Pourtant, des questions persistent. Combien de temps ces matériaux peuvent-ils durer ? Peuvent-ils être produits à grande échelle de manière économique ? Les gens se sentiront-ils à l’aise de vivre à l’intérieur de murs qui se sont autrefois développés et ont respiré ? La transition du laboratoire au paysage urbain nécessite non seulement des percées scientifiques mais aussi une acceptation culturelle.
Pourtant, l’élan est indéniable. Les universités établissent des laboratoires de conception à base de mycélium. Des startups fabriquent des meubles, des emballages et des textiles à partir de composites fongiques. Les architectes esquissent des plans qui traitent la biologie à la fois comme médium et collaborateur. Et chaque nouvelle expérience, chaque fissure qui se referme, chaque bloc qui se renforce en grandissant, rapproche le domaine d’un nouveau paradigme architectural.
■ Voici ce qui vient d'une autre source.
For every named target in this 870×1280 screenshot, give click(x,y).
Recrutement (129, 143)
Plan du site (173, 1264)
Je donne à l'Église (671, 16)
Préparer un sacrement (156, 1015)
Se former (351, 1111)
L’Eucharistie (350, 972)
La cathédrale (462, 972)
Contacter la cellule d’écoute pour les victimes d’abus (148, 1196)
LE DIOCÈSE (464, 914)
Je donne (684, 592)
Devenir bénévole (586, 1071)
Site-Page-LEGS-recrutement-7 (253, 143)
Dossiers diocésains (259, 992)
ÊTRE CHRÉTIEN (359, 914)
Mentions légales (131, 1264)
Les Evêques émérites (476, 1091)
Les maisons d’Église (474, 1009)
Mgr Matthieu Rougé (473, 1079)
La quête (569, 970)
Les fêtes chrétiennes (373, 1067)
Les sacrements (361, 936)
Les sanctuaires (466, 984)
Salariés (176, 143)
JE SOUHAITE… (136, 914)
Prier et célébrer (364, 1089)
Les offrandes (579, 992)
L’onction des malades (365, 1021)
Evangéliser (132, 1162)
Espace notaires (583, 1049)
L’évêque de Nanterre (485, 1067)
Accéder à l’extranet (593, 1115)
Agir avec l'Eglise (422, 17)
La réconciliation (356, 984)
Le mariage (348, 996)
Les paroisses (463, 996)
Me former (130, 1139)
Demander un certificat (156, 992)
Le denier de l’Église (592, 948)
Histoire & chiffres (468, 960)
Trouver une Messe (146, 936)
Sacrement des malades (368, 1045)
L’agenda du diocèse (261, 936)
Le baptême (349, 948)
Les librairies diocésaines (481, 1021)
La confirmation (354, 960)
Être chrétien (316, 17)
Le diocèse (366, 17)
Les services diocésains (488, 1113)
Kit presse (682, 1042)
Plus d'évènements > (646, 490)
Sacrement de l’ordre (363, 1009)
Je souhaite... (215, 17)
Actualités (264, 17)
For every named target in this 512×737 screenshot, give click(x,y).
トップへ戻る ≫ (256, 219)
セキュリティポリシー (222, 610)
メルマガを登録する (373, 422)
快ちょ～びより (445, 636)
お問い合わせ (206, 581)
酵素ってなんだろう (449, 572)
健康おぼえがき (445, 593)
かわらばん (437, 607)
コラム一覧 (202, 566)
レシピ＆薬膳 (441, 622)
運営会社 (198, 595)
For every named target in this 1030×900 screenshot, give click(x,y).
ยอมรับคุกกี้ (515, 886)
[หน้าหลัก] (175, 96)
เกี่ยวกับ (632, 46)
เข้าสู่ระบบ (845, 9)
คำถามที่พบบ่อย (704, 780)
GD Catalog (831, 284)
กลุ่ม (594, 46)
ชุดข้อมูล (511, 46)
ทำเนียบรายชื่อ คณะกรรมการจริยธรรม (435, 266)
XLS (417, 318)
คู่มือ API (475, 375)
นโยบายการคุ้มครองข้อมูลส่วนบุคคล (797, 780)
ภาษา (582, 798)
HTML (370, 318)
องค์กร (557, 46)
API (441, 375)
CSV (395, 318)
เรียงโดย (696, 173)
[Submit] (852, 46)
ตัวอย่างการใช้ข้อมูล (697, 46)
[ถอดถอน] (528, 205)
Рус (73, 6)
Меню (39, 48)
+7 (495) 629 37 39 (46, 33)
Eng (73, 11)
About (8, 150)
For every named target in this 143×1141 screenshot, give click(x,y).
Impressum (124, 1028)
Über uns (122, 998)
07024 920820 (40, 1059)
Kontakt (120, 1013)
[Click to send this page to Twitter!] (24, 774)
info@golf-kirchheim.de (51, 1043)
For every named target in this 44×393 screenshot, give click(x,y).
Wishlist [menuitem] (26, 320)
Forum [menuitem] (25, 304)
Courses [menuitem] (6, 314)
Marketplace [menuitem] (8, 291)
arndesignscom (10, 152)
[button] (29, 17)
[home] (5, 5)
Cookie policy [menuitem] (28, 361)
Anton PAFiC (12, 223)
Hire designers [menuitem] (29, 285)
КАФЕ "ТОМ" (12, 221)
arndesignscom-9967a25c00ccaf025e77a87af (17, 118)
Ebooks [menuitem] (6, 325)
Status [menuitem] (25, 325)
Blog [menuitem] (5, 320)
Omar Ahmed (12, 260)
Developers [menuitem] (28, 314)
La possibilité la plus intrigante ne réside pas dans le remplacement pur et simple du béton, mais dans l’expansion du langage de ce que les bâtiments peuvent être. Il peut y avoir des espaces où les matériaux vivants, avec leur intelligence douce, créent des réponses environnementales qu’aucun système mécanique ne pourrait reproduire. À une époque exigeant résilience, adaptabilité et durabilité, le mycélium peut offrir plus que de la nouveauté. Il peut offrir un modèle de coexistence.
L’essor des matériaux vivants n’est pas un rejet du passé de l’architecture mais une extension de son avenir, une reconnaissance que les frontières entre l’environnement bâti et le monde naturel sont plus minces qu’on ne le croyait autrefois. Et dans la ramification discrète des filaments fongiques, l’avenir de la construction prend peut-être déjà racine.